> [What is needed]
For this exercise, return all the data exactly as it stands.
┄┄┄┄┄┄
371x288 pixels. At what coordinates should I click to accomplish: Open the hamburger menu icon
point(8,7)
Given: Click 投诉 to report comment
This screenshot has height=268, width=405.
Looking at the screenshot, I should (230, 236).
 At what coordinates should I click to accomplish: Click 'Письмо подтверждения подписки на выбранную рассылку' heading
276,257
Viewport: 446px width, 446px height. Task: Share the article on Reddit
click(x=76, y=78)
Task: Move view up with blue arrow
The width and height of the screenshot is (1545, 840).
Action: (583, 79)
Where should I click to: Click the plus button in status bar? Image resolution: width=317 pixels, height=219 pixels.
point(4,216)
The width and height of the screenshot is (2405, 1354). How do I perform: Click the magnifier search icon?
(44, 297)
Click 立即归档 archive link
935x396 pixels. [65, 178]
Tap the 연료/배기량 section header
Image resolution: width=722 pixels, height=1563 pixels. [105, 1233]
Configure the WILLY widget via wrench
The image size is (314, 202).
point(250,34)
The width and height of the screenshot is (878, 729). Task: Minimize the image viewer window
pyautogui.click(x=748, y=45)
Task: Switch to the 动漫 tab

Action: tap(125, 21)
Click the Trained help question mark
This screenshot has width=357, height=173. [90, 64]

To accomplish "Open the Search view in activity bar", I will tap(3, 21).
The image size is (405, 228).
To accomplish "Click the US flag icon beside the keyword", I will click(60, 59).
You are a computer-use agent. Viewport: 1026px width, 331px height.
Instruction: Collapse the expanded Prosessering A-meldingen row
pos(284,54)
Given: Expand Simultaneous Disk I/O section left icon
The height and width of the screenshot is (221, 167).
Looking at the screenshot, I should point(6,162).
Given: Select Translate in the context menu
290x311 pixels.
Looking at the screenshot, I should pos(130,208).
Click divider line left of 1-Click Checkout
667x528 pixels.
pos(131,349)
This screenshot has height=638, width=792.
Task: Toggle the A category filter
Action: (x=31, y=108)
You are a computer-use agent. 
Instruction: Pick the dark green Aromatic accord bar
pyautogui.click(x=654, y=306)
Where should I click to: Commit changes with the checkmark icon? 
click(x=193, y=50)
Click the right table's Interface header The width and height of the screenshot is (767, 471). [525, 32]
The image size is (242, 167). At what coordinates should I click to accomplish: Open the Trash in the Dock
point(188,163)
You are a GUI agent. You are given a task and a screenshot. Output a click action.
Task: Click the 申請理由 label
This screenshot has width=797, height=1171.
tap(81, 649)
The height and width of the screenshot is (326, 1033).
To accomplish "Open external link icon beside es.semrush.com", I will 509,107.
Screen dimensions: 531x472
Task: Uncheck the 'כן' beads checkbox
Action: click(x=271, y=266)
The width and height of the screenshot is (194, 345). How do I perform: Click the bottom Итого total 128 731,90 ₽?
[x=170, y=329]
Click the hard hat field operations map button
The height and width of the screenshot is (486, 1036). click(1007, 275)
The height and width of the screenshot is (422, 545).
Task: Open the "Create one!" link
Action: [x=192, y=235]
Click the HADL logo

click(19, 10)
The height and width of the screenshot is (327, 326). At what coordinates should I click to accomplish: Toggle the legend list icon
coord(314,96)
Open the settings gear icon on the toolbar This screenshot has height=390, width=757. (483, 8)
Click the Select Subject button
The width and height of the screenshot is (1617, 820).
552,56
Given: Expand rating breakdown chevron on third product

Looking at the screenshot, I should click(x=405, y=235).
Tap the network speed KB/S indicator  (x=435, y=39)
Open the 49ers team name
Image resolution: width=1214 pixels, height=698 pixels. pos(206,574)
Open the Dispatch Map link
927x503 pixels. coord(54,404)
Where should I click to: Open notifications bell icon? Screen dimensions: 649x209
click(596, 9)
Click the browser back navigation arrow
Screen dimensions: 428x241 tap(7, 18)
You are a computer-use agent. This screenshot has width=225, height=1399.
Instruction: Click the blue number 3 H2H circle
┄┄┄┄┄┄
> [Answer for this exercise]
371x288 pixels. At what coordinates should I click to accomplish: Open the hamburger menu icon
point(8,7)
Given: Click 投诉 to report comment
This screenshot has height=268, width=405.
Looking at the screenshot, I should (230, 236).
 At what coordinates should I click to accomplish: Click 'Письмо подтверждения подписки на выбранную рассылку' heading
276,257
Viewport: 446px width, 446px height. Task: Share the article on Reddit
click(x=76, y=78)
Task: Move view up with blue arrow
The width and height of the screenshot is (1545, 840).
Action: (583, 79)
Where should I click to: Click the plus button in status bar? Image resolution: width=317 pixels, height=219 pixels.
point(4,216)
The width and height of the screenshot is (2405, 1354). How do I perform: Click the magnifier search icon?
(44, 297)
Click 立即归档 archive link
935x396 pixels. [65, 178]
Tap the 연료/배기량 section header
Image resolution: width=722 pixels, height=1563 pixels. [105, 1233]
Configure the WILLY widget via wrench
The image size is (314, 202).
point(250,34)
The width and height of the screenshot is (878, 729). Task: Minimize the image viewer window
pyautogui.click(x=748, y=45)
Task: Switch to the 动漫 tab

Action: tap(125, 21)
Click the Trained help question mark
This screenshot has width=357, height=173. [90, 64]

To accomplish "Open the Search view in activity bar", I will tap(3, 21).
The image size is (405, 228).
To accomplish "Click the US flag icon beside the keyword", I will click(60, 59).
You are a computer-use agent. Viewport: 1026px width, 331px height.
Instruction: Collapse the expanded Prosessering A-meldingen row
pos(284,54)
Given: Expand Simultaneous Disk I/O section left icon
The height and width of the screenshot is (221, 167).
Looking at the screenshot, I should point(6,162).
Given: Select Translate in the context menu
290x311 pixels.
Looking at the screenshot, I should pos(130,208).
Click divider line left of 1-Click Checkout
667x528 pixels.
pos(131,349)
This screenshot has height=638, width=792.
Task: Toggle the A category filter
Action: (x=31, y=108)
You are a computer-use agent. 
Instruction: Pick the dark green Aromatic accord bar
pyautogui.click(x=654, y=306)
Where should I click to: Commit changes with the checkmark icon? 
click(x=193, y=50)
Click the right table's Interface header The width and height of the screenshot is (767, 471). [525, 32]
The image size is (242, 167). At what coordinates should I click to accomplish: Open the Trash in the Dock
point(188,163)
You are a GUI agent. You are given a task and a screenshot. Output a click action.
Task: Click the 申請理由 label
This screenshot has width=797, height=1171.
tap(81, 649)
The height and width of the screenshot is (326, 1033).
To accomplish "Open external link icon beside es.semrush.com", I will 509,107.
Screen dimensions: 531x472
Task: Uncheck the 'כן' beads checkbox
Action: click(x=271, y=266)
The width and height of the screenshot is (194, 345). How do I perform: Click the bottom Итого total 128 731,90 ₽?
[x=170, y=329]
Click the hard hat field operations map button
The height and width of the screenshot is (486, 1036). click(1007, 275)
The height and width of the screenshot is (422, 545).
Task: Open the "Create one!" link
Action: [x=192, y=235]
Click the HADL logo

click(19, 10)
The height and width of the screenshot is (327, 326). At what coordinates should I click to accomplish: Toggle the legend list icon
coord(314,96)
Open the settings gear icon on the toolbar This screenshot has height=390, width=757. (483, 8)
Click the Select Subject button
The width and height of the screenshot is (1617, 820).
552,56
Given: Expand rating breakdown chevron on third product

Looking at the screenshot, I should click(x=405, y=235).
Tap the network speed KB/S indicator  (x=435, y=39)
Open the 49ers team name
Image resolution: width=1214 pixels, height=698 pixels. pos(206,574)
Open the Dispatch Map link
927x503 pixels. coord(54,404)
Where should I click to: Open notifications bell icon? Screen dimensions: 649x209
click(596, 9)
Click the browser back navigation arrow
Screen dimensions: 428x241 tap(7, 18)
You are a computer-use agent. This screenshot has width=225, height=1399.
Instruction: Click the blue number 3 H2H circle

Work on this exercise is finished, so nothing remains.